Словно и не ребёнок уже, а взрослая женщина говорила с ним в эти мгновения, и не Предслава, а мать её Рогнеда, та самая, что едва не заколола его ножом в загородном терему. Кровь гордой полочанки проснулась, заиграла в юной княжне.
«Вот ведь и вправду похожа. А вырастет, ещё сильней станет походить», – подумалось князю.
И заныло, затосковало, казалось, равнодушное, пресыщенное женскими ласками сердце стареющего Владимира. Вспомнилась ему почившая Предславина мать. Много было у князя жён, ещё больше – наложниц. Но если признаться, то любил по-настоящему он только её одну, гордую, ненавидящую, готовую убить. И теперь свою неразделённую любовь готов он был перенести на дочь.
Он успокоил её, улыбнулся, снова привлёк к себе, расцеловал в щёки, ласковым наставительным голосом сказал:
– Месть – зло. Запомни, девочка моя. И забудь о непутёвом своём братце. Одно ведай: он сам в своей безлепой гибели повинен. А Астрида – она ни при чём. Мужу своему почившему, ярлу Ульву, верность хранила – и токмо. Ну, маленькая моя, не плачь, не горюй. Помни: всё в руце Божией.
Предслава опять вытирала кулачками слёзы, опять смотрела на Владимира своими пронзительными глазами, и он опять невольно восхищался ею.
С того дня завязалась между отцом и дочерью тёплая крепкая дружба.
Глава 5
Над Киев-градом повисло тяжёлое жаркое марево, было сухо, раскалённая земля потрескалась, палящее солнце сушило травы на загородных лугах и пастбищах. В настежь раскрытые окна княжеского дворца врывался удушливый запах гари вперемешку с дымом из слобод. На дворе царили извечные суета и шум, клубами поднималась вверх густая серая пыль от снующих туда-сюда скорых гонцов.

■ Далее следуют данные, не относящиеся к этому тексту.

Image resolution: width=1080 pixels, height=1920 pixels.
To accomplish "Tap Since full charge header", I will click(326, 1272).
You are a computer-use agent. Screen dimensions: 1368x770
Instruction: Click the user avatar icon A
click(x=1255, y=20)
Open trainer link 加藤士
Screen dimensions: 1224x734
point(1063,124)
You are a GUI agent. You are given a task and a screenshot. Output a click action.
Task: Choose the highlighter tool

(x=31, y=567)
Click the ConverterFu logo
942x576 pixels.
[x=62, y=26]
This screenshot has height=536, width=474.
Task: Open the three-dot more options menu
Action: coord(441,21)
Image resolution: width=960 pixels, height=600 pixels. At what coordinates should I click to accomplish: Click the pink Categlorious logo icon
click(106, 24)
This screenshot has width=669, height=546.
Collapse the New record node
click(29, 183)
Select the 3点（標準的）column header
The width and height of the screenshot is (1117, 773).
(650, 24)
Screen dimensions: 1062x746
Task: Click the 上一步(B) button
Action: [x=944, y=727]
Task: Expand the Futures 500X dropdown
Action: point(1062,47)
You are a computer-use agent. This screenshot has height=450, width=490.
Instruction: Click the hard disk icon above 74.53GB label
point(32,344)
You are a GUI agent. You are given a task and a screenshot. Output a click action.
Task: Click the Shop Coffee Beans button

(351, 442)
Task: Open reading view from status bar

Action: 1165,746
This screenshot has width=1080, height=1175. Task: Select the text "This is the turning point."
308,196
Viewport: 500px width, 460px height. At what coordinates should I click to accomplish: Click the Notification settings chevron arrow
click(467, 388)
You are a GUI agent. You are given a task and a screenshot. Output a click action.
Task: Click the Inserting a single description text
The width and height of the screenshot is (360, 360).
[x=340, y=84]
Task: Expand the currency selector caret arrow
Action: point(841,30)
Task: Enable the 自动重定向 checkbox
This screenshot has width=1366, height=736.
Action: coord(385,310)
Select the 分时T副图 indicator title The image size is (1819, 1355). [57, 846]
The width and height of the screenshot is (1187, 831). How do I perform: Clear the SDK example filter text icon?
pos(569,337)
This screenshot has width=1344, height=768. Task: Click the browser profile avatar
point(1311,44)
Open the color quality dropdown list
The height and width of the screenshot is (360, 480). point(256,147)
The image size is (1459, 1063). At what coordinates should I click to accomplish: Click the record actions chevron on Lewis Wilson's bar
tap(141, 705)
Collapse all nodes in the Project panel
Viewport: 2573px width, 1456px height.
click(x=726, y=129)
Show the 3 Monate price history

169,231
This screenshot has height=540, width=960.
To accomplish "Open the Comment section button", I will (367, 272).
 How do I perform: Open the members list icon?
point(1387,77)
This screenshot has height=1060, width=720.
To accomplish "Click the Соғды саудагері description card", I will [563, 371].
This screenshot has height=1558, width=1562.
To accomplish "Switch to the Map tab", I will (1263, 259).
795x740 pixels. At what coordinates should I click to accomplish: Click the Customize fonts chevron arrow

Ещё по весне князь Владимир ушёл в поход на задунайских болгар. Предслава с братом и сестрой провожали его до южных ворот детинца, откуда широкой петлёй, взметаясь на вершины холмов, бежал торный шлях. Синели васильки, желтели огоньки одуванчиков, вдали, по правую руку, тёмно-зелёной полосой высился густой лес.
Юная княжна всё никак не желала расставаться с родителем и плакала навзрыд. Она упросила-таки Владимира позволить ей проводить рать до пригородного села Берестова. Князь посадил дочь впереди себя на коня и так ехал впереди дружины, в кольчуге и высоком остроконечном шишаке с наносником.
– Вот, доченька, как возвернусь, привезу вам со Мстиславою парчу на сряду[81], – говорил отец. – А ещё серьги привезу златые, из самого Царьграда[82]. Ты не печалься, не кручинься. Вборзе я с сими болгарами разберусь. Рать у меня добрая, воины бывалые. Огонь и воду прошли. Ты мамку слушай и учителей своих. Всё лепо тогда будет.
Предслава глотала слёзы и молча кивала светленькой головкой в белом убрусе.
Но вот и Берестово открылось слева от шляха, огороженное дубовым тыном. На самой круче над Днепром широко раскинулся загородный княжеский терем, резной, изузоренный киноварью, украшенный по углам узенькими смотровыми башенками со стрельчатыми оконцами.
– Фёдор! – строгим голосом окликнул Владимир Ивещея, который тотчас подскакал к нему. – Остаёшься в Киеве. Княжну отвезёшь назад в город. И гляди, ничего чтоб с нею не приключилось!